ASSIGNMENT
From the records below, transcribe only the lines running from the one with "Click the blue go online play icon" through the one with "Instruction: Click the FT column header". Keep both of those end lines.

Records from a data collection
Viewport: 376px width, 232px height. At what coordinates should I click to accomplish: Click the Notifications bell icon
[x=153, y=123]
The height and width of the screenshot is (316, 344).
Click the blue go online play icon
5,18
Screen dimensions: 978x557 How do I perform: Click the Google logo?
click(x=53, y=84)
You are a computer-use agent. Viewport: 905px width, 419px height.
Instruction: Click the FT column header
---
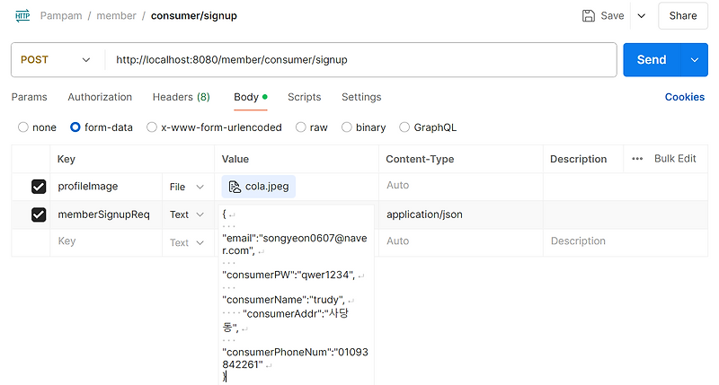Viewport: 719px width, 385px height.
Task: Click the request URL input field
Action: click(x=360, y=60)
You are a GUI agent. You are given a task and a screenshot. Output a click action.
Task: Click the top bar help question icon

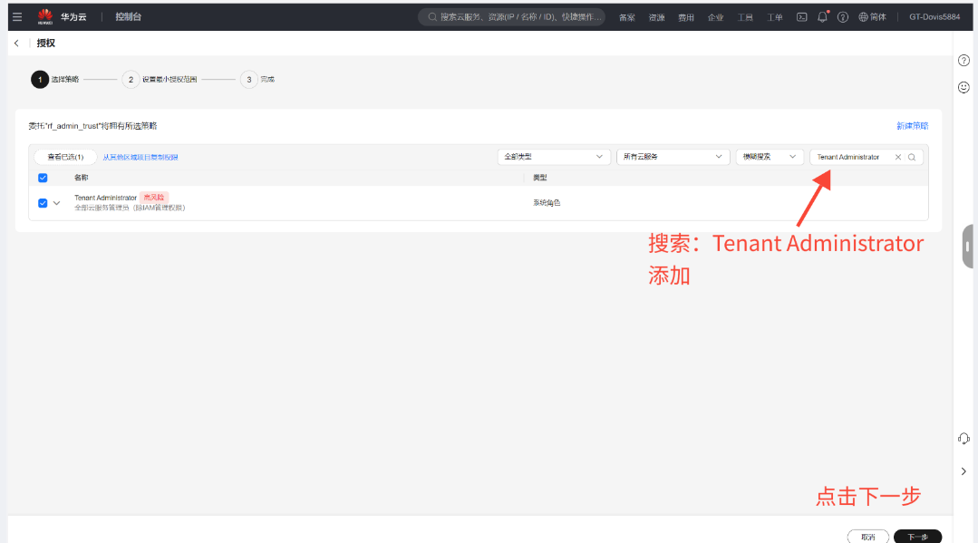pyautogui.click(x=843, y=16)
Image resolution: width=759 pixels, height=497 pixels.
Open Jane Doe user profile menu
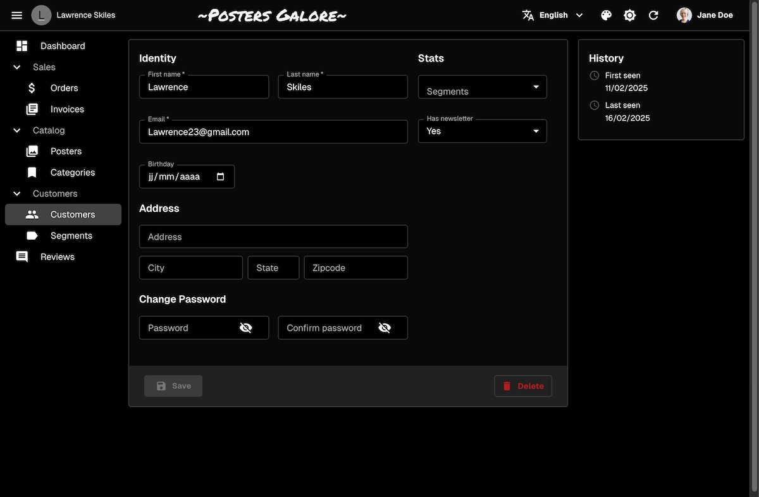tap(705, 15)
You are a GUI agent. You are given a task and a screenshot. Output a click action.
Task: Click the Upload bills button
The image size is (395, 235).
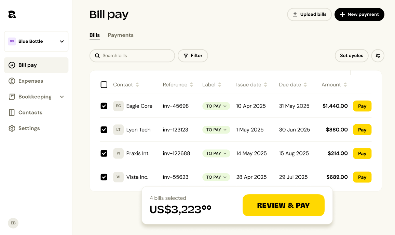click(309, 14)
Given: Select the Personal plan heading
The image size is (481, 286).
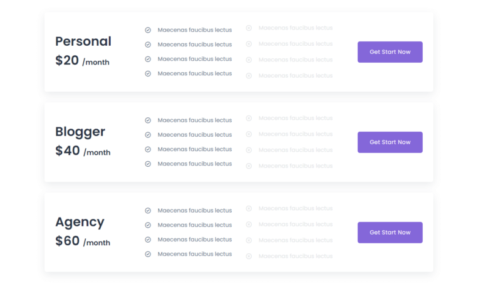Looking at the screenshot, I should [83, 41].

TASK ANSWER
Click the blue go online play icon
5,18
Screen dimensions: 978x557 How do I perform: Click the Google logo?
click(x=53, y=84)
You are a computer-use agent. Viewport: 905px width, 419px height.
Instruction: Click the FT column header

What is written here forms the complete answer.